I'm looking for a way to make a GROUP BY operation in a query in datastore using MapReduce. AFAIK App Engine doesn't support GROUP BY itself in GQL and a good approach suggested by other developers is use MapReduce.
I downloaded the source code and I'm studying the demo code, and I tryied to implement in my case. But I hadn't success. Here is how I tryied to do it. Maybe everything I did is wrong. So if anyone could help me to do that, I would thank.

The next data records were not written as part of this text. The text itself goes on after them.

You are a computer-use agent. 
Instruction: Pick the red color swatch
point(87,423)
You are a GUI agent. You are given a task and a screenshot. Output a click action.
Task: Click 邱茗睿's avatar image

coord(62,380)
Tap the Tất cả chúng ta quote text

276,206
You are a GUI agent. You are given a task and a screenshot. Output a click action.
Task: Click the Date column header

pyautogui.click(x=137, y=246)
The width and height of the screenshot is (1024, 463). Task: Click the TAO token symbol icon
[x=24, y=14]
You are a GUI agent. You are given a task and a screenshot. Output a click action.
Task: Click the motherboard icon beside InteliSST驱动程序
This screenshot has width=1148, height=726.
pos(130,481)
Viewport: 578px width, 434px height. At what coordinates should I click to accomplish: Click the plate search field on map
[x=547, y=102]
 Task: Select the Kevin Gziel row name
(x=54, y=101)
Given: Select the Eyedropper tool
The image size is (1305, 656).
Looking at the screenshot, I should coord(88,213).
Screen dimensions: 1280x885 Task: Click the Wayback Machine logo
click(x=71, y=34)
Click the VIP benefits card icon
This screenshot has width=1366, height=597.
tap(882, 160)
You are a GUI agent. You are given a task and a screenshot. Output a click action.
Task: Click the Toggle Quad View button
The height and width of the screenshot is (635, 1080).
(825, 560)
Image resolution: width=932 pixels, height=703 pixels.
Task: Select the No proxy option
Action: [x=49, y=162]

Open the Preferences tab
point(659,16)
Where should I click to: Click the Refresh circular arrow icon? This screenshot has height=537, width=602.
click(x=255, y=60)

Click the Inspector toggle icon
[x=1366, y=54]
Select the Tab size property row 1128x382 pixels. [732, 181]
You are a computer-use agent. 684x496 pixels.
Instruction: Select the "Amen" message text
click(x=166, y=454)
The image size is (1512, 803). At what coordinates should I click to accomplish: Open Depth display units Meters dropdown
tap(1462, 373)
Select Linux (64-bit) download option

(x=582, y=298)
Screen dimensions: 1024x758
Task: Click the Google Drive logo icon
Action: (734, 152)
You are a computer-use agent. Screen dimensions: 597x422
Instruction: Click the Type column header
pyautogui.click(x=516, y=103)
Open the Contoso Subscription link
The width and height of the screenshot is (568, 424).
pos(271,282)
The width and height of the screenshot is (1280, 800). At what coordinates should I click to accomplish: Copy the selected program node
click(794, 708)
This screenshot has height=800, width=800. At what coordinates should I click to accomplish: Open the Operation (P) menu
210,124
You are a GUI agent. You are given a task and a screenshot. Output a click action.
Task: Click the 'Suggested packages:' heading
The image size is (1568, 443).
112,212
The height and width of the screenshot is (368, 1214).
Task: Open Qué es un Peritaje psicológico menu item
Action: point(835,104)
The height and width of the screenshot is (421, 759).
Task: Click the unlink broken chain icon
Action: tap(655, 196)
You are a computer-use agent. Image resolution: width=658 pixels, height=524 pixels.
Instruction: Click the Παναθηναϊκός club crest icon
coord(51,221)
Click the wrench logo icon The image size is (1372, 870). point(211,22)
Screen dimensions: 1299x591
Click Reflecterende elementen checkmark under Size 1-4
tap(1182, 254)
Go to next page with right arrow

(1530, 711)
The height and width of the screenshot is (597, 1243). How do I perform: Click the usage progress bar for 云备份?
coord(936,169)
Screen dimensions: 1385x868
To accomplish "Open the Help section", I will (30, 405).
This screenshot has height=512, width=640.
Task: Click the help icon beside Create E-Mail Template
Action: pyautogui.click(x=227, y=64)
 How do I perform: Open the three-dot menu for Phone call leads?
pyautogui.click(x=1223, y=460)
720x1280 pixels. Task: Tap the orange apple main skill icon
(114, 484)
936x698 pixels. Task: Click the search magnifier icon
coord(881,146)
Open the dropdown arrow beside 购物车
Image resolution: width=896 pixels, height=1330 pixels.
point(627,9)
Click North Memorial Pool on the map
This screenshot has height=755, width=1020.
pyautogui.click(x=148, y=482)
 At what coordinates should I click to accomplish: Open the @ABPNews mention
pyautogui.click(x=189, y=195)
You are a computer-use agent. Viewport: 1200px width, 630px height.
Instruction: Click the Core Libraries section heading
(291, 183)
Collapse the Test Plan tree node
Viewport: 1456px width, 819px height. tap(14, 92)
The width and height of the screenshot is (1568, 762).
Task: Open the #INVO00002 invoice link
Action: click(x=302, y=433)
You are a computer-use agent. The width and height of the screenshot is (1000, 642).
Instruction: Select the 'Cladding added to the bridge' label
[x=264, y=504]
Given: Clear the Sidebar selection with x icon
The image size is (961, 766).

What I want to do is: I have a bunch of contacts in the datastore, and each contact have a date. There are a bunch of repeated contacts with the same date. What I want to do is simple the group by, gather the same contacts with the same date.
E.g:
Let's say I have this contacts:
- CONTACT_NAME: Foo1 | DATE: 01-10-2012
- CONTACT_NAME: Foo2 | DATE: 02-05-2012
- CONTACT_NAME: Foo1 | DATE: 01-10-2012
So after the MapReduce operation It would be something like this:
- CONTACT_NAME: Foo1 | DATE: 01-10-2012
- CONTACT_NAME: Foo2 | DATE: 02-05-2012
For a GROUP BY functionality I think word count does the work.
EDIT
The only thing that is shown in the log is:
/mapreduce/pipeline/run 200
Running GetContactData.WordCountPipeline((u'2012-02-02',), *{})#da26a9b555e311e19b1e6d324d450c1a
END EDIT
If I'm doing something wrong, and if I'm using a wrong approach to do a GROUP BY with MapReduce, help me in how to do that with MapReduce.
Here is my code:
from Contacts import Contacts
from google.appengine.ext import webapp
from google.appengine.ext.webapp import template
from google.appengine.ext.webapp.util import run_wsgi_app
from google.appengine.api import mail
from google.appengine.ext.db import GqlQuery
from google.appengine.ext import db
from google.appengine.api import taskqueue
from google.appengine.api import users
from mapreduce.lib import files
from mapreduce import base_handler
from mapreduce import mapreduce_pipeline
from mapreduce import operation as op
from mapreduce import shuffler
import simplejson, logging, re
class GetContactData(webapp.RequestHandler):
# Get the calls based on the user id
def get(self):
contactId = self.request.get('contactId')
query_contacts = Contact.all()
query_contacts.filter('contact_id =', int(contactId))
query_contacts.order('-timestamp_')
contact_data = []
if query_contacts != None:
for contact in query_contacts:
pipeline = WordCountPipeline(contact.date)
pipeline.start()
record = { "contact_id":contact.contact_id,
"contact_name":contact.contact_name,
"contact_number":contact.contact_number,
"timestamp":contact.timestamp_,
"current_time":contact.current_time_,
"type":contact.type_,
"current_date":contact.date }
contact_data.append(record)
self.response.headers['Content-Type'] = 'application/json'
self.response.out.write(simplejson.dumps(contact_data))
class WordCountPipeline(base_handler.PipelineBase):
"""A pipeline to run Word count demo.
Args:
blobkey: blobkey to process as string. Should be a zip archive with
text files inside.
"""
def run(self, date):
output = yield mapreduce_pipeline.MapreducePipeline(
"word_count",
"main.word_count_map",
"main.word_count_reduce",
"mapreduce.input_readers.DatastoreInputReader",
"mapreduce.output_writers.BlobstoreOutputWriter",
mapper_params={
"date": date,
},
reducer_params={
"mime_type": "text/plain",
},
shards=16)
yield StoreOutput("WordCount", output)
class StoreOutput(base_handler.PipelineBase):
"""A pipeline to store the result of the MapReduce job in the database.
Args:
mr_type: the type of mapreduce job run (e.g., WordCount, Index)
encoded_key: the DB key corresponding to the metadata of this job
output: the blobstore location where the output of the job is stored
"""
def run(self, mr_type, output):
logging.info(output) # here I should append the grouped duration in JSON
I based on the code @autumngard provided in this question and modified to fit my purpose and it worked.